EXERCISE GOAL: Read the records beneath this task and copy every line that contains the string "category".

DATASET RECORDS:

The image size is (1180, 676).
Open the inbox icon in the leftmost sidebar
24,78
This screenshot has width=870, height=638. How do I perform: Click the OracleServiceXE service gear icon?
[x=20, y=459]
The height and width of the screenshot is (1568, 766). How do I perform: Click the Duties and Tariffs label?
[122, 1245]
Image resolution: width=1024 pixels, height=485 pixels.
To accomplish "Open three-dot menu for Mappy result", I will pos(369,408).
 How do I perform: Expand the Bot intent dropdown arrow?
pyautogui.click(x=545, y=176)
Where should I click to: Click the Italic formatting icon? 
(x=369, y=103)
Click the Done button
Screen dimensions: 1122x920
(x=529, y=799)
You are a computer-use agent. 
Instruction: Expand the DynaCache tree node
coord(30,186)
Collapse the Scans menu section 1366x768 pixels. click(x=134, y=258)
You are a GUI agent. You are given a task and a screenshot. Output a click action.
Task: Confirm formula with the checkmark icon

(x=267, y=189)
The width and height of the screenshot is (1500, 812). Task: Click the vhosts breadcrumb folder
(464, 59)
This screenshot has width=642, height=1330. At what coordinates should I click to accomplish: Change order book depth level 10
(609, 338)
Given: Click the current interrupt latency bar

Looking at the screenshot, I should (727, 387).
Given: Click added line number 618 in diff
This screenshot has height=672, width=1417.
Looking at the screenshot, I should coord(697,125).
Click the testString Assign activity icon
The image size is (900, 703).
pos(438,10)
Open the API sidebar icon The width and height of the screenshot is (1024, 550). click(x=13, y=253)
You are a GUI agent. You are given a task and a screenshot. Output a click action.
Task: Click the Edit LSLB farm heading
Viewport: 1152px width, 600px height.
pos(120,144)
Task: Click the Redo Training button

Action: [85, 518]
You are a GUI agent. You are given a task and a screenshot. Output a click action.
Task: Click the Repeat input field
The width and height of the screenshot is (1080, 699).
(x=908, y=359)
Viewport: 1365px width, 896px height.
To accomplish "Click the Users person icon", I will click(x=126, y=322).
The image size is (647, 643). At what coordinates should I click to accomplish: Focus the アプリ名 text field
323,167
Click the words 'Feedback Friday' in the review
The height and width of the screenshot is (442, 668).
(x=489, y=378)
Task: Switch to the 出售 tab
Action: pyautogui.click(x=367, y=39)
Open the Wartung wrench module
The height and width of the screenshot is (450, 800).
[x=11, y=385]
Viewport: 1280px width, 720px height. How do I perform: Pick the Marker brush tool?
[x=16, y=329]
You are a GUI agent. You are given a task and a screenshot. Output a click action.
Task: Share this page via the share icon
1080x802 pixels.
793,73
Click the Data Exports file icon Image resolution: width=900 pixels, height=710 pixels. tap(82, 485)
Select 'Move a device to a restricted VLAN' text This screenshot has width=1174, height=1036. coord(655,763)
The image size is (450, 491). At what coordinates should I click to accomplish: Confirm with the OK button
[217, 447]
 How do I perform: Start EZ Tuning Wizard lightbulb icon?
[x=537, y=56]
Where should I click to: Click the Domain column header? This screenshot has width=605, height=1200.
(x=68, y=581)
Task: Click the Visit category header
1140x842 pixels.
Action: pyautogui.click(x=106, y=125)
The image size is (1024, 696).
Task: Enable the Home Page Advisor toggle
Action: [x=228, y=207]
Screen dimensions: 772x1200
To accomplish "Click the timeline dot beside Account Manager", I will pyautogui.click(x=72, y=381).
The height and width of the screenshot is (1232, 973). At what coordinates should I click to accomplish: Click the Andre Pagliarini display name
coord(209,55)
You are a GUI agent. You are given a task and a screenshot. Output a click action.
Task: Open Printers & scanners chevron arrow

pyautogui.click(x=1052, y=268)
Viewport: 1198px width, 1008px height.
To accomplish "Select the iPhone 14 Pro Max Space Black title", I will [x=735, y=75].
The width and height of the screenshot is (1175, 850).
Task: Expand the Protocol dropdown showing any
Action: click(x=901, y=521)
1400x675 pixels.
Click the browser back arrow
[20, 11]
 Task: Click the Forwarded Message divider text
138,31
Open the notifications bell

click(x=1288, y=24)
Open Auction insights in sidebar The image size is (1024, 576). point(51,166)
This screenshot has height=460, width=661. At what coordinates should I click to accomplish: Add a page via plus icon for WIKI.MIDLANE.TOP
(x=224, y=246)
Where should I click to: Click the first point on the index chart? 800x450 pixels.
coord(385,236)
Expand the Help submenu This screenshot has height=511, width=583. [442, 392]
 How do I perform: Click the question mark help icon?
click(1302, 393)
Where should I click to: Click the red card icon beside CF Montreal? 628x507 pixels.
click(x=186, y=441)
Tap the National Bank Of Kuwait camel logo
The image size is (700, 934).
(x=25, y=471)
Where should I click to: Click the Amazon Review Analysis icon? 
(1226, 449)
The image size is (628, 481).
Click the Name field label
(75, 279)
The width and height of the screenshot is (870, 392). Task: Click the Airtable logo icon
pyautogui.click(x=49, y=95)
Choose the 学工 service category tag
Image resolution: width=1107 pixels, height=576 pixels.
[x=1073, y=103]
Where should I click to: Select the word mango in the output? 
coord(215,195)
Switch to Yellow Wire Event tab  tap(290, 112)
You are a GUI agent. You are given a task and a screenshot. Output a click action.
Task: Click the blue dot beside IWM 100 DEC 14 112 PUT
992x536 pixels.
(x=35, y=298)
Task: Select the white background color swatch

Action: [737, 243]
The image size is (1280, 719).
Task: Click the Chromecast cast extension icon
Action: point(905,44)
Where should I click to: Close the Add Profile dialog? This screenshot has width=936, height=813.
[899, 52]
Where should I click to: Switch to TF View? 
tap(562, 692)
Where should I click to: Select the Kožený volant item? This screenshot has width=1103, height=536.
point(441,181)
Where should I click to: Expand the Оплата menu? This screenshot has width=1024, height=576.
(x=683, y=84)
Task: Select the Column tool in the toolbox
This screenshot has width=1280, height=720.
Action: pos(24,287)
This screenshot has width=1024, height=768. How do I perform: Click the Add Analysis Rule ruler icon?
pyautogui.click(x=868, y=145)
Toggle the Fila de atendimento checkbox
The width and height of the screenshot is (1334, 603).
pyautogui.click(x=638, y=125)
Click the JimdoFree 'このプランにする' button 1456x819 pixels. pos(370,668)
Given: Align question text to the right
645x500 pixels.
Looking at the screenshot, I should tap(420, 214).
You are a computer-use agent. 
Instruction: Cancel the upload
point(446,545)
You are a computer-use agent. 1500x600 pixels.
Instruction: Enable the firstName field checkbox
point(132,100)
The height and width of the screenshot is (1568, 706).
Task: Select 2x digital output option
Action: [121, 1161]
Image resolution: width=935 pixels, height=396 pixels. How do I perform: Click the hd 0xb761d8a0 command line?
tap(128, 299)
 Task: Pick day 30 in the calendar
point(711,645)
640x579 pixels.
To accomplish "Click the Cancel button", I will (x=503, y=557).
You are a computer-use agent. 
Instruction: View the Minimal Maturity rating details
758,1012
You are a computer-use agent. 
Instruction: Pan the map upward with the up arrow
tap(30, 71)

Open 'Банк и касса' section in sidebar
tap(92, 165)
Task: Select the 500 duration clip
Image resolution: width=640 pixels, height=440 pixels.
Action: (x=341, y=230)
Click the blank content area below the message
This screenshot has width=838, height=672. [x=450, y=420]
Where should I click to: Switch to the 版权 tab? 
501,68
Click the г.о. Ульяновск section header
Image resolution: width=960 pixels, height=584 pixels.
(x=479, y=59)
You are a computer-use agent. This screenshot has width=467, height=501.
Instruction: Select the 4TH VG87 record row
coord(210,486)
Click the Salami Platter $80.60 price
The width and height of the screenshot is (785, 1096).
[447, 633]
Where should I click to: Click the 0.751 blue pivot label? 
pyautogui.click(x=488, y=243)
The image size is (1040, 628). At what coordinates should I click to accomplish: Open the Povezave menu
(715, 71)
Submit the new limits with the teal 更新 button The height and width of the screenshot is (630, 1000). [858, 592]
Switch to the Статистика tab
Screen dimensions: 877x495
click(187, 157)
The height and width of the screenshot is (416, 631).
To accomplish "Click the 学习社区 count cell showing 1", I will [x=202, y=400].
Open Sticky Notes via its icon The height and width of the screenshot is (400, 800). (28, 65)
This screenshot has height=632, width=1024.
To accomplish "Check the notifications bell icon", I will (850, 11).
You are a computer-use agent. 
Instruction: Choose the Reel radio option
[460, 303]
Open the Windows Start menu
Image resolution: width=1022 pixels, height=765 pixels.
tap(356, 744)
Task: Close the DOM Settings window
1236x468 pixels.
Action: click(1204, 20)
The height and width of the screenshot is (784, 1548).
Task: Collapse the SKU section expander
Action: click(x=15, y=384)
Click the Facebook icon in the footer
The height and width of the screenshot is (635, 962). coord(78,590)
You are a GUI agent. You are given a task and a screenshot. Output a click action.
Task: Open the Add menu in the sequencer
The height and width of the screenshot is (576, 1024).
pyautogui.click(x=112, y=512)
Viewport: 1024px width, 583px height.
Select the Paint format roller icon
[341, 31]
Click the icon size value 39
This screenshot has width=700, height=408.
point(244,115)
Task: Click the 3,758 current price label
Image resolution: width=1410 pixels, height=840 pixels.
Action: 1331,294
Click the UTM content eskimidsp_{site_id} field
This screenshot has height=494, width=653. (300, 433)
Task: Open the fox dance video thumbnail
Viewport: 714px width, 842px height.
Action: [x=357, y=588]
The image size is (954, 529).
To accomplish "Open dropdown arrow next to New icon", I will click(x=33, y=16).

ANSWER SECTION:
Task: Click the Visit category header
Choose the 学工 service category tag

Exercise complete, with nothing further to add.